13 thoughts on “My Life As An Older Greyhound

  1. emma says:

    We understand totally. Katie is eleven and doing pretty well healthwise but she has her issues with arthritis, slowing down on walks, eating differently, and she gets frustrated when she can’t do things she used to do. We do our best to make sure she is as happy and comfortable as possible. Senior dogs rock!

  2. houndstooth says:

    There have been a few senior dogs here at our house, and I think they’ve all aged quite gracefully. I hope I can be so lucky, but I still have a lot of living to do first! I think you found the perfect place for you.

    Bunny

    • Terry Cramer says:

      I know what you mean, Bunny. When I first came to Brooklyn, mom had two older poodles, Allie and Mouschi. Mouschi was an example of aging with panache. She even made limping arthritically charming. She was such a joyful dog that she used to romp arthritically around on the bed–in the middle of the night. Mom had to keep a tiny harness and leash on her when she slept on the bed–and keep it wrapped around her arm, so that Mouschi wouldn’t fall off the bed. We think Mouschi was close to 18 years old when she died.

  3. Matilda, don’t feel bad about the lady calling you a “big ole dog.” She might have been raised by somebody from around here, where things are “ole” no matter what their age. It’s just a kind of emphasis. My mom says when she was little, she used to call salmon “good ole sam” because she liked it so much! I hope your Dad finds your blog and knows how well cared for you are. I bet it would make him happy. Tell your mom and Livvy and Kessie they’re a good ole family!

    • Terry Cramer says:

      Thanks Katya. Your reassurance is appreciated. Her tone sounded deprecating, but I may have been mistaken. I am more used to be pointed out as “that incredibly gorgeous dog over there.” One time a small child said, “Look mommy–is that a wolf?” I loved that!!! Just think, moi, a wolf…. BTW, I love your mom’s “good ole sam.”

  4. What a sad but happy story. We are teary that your dad had to give up you and your brother. Sometimes things happen humans have no control over. But you landed in a good home and are evidently very loved and cared for.

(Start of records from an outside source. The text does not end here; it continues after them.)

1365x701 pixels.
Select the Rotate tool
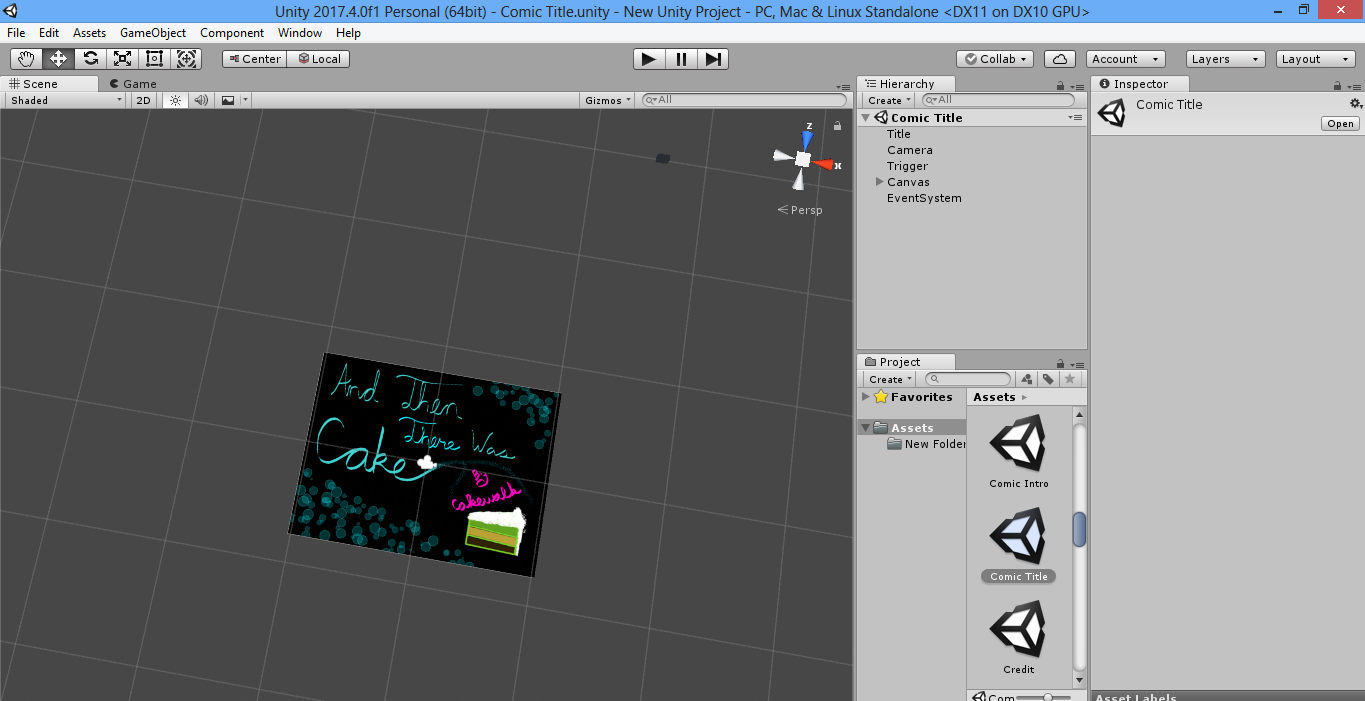tap(90, 59)
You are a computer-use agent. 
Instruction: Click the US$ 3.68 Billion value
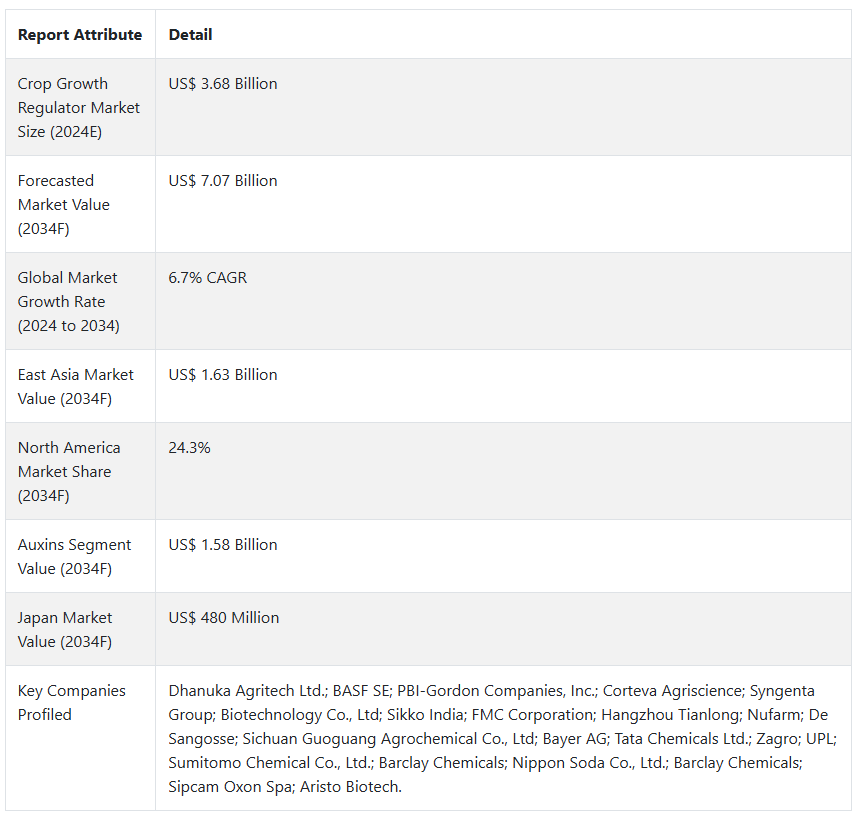(x=223, y=84)
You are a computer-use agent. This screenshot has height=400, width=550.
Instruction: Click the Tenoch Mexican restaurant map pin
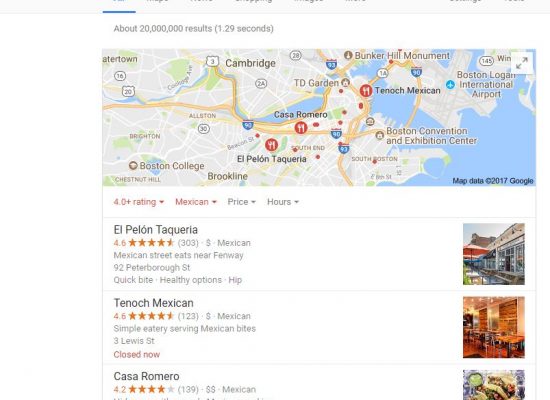tap(365, 91)
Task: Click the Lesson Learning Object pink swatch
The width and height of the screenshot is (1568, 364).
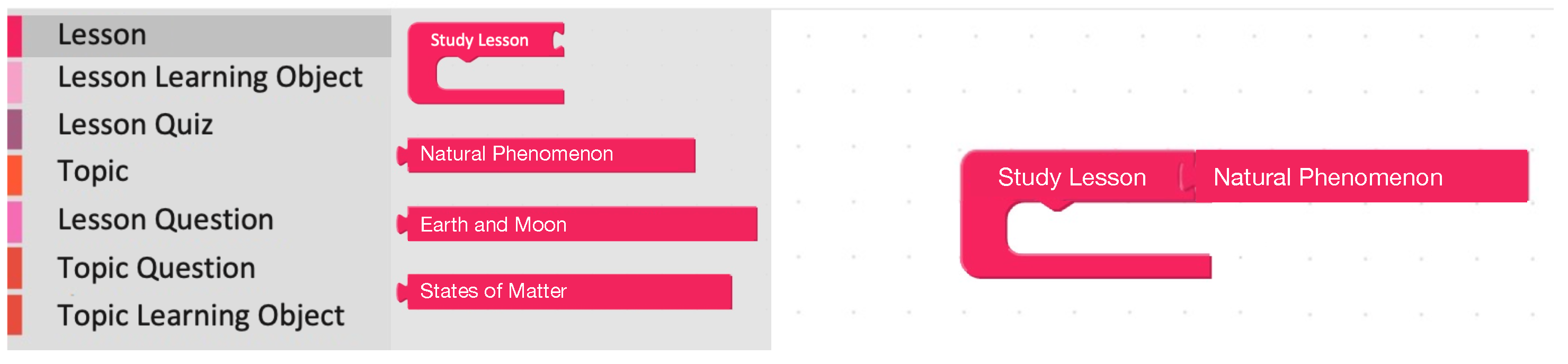Action: coord(15,82)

    Your email didn’t come with your comment but we believe we have the correct blog. You had trouble with our mailbox and would like to send us a writeup on your blog? GREAT! Well, not that you had trouble with the mailbox. Just send your writeup and a picture of two or … to jansfunnyfarm at gmail dot com.

  5. Well said for the senior pet!

  6. Matilda!!! There you are! I am subscribed to receive your posts, but I stopped receiving them for a while and thought we lost you. It looks like you were just have technical issues for a while… now I need to play catch-up, because you WERE posting… I just wasn’t getting them.
    You said many great things about being a senior pet. Yes, you have to slow down and take fewer/slower/shorter walks, but you also get to nap a lot and be spoiled with treats :). Tell your mom to get your a stroller big enough for a greyhound, so that when you get tired, you can still go adventuring around the block. Haha, I’m kidding. Those are pretty expensive and you’re probably too regal of a lady to get in one anyway.
    I can’t believe a lady said, “Watch out for that big ole dog!” You know what I’d be saying? “Watch out, make room, and get out of the way so I can go love on that beautiful dog!” Seriously, you’re so cute and beautiful I can hardly stand it. I wish I lived close to you so I could come visit, but I am many states away.

    • Terry Cramer says:

      Thank you so much for saying all those beautiful things!! Yes, mom switched from WordPress.com to WordPress.org and a big mess began! People were not able to get the posts. Mom had to get someone to help her. So, can you get the posts now? BTW, we adore your blog. It looks and sounds so great. Your photos and writing are top notch.